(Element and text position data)
/---
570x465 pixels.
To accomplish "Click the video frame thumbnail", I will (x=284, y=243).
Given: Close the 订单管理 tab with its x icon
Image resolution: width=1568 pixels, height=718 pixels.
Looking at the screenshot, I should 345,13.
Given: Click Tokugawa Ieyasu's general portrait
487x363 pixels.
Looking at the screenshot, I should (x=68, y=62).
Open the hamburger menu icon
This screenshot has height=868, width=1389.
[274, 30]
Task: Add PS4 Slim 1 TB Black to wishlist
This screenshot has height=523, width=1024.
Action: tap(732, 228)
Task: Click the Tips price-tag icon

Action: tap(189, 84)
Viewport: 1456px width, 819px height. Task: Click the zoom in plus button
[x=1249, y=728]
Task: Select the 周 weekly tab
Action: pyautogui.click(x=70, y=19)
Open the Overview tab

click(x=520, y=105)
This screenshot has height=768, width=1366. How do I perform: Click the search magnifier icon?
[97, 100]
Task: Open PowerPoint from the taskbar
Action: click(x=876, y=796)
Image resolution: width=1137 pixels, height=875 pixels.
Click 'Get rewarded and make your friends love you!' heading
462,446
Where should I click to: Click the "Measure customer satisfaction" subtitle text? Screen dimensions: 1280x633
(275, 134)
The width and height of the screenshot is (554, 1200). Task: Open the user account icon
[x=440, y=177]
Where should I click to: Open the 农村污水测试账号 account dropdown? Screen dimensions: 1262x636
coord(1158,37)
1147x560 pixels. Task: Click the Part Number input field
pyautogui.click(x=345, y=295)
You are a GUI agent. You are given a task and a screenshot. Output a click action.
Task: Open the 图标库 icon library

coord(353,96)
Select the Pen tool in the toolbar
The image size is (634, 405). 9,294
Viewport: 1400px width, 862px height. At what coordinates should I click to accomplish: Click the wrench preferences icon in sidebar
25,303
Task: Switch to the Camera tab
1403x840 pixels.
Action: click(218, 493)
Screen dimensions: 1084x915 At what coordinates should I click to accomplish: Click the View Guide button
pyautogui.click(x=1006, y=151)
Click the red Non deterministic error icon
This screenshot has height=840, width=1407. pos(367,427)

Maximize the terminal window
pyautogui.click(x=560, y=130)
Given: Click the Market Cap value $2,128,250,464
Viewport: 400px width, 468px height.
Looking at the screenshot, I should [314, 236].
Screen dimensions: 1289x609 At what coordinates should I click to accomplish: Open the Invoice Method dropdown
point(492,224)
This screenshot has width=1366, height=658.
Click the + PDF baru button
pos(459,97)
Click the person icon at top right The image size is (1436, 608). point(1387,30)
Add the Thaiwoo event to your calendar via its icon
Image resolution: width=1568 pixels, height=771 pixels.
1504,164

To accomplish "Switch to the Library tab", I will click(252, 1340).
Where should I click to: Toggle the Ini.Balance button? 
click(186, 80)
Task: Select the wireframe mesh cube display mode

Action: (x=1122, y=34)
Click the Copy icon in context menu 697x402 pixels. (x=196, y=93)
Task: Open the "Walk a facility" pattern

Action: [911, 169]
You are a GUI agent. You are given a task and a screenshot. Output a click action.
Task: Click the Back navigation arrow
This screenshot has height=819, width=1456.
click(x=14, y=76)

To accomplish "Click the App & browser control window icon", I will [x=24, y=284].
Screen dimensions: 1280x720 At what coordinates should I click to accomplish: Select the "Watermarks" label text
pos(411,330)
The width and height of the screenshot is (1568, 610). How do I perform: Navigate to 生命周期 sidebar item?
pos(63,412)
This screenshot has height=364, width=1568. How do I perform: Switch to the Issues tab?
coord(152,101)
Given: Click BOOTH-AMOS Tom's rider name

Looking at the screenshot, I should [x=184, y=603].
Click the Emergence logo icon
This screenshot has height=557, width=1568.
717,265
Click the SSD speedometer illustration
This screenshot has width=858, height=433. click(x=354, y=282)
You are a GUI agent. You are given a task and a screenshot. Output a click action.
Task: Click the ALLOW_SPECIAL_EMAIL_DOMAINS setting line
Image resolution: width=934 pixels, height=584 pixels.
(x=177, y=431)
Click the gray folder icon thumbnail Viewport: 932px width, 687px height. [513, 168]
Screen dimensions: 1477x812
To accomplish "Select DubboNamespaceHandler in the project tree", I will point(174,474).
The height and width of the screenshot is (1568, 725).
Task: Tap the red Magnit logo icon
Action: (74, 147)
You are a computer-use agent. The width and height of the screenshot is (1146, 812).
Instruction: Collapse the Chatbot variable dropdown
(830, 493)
\---
### YOUR INSTRUCTIONS
Change "Screen dimensions" to "Display size" in the lines from the start of the records through the line containing "pyautogui.click(x=1006, y=151)", then give back only those lines with nothing else altered.

### OUTPUT
570x465 pixels.
To accomplish "Click the video frame thumbnail", I will (x=284, y=243).
Given: Close the 订单管理 tab with its x icon
Image resolution: width=1568 pixels, height=718 pixels.
Looking at the screenshot, I should 345,13.
Given: Click Tokugawa Ieyasu's general portrait
487x363 pixels.
Looking at the screenshot, I should (x=68, y=62).
Open the hamburger menu icon
This screenshot has height=868, width=1389.
[274, 30]
Task: Add PS4 Slim 1 TB Black to wishlist
This screenshot has height=523, width=1024.
Action: tap(732, 228)
Task: Click the Tips price-tag icon

Action: tap(189, 84)
Viewport: 1456px width, 819px height. Task: Click the zoom in plus button
[x=1249, y=728]
Task: Select the 周 weekly tab
Action: pyautogui.click(x=70, y=19)
Open the Overview tab

click(x=520, y=105)
This screenshot has height=768, width=1366. How do I perform: Click the search magnifier icon?
[97, 100]
Task: Open PowerPoint from the taskbar
Action: click(x=876, y=796)
Image resolution: width=1137 pixels, height=875 pixels.
Click 'Get rewarded and make your friends love you!' heading
462,446
Where should I click to: Click the "Measure customer satisfaction" subtitle text? Display size: 1280x633
(275, 134)
The width and height of the screenshot is (554, 1200). Task: Open the user account icon
[x=440, y=177]
Where should I click to: Open the 农村污水测试账号 account dropdown? Display size: 1262x636
coord(1158,37)
1147x560 pixels. Task: Click the Part Number input field
pyautogui.click(x=345, y=295)
You are a GUI agent. You are given a task and a screenshot. Output a click action.
Task: Open the 图标库 icon library

coord(353,96)
Select the Pen tool in the toolbar
The image size is (634, 405). 9,294
Viewport: 1400px width, 862px height. At what coordinates should I click to accomplish: Click the wrench preferences icon in sidebar
25,303
Task: Switch to the Camera tab
1403x840 pixels.
Action: click(218, 493)
Display size: 1084x915 At what coordinates should I click to accomplish: Click the View Guide button
pyautogui.click(x=1006, y=151)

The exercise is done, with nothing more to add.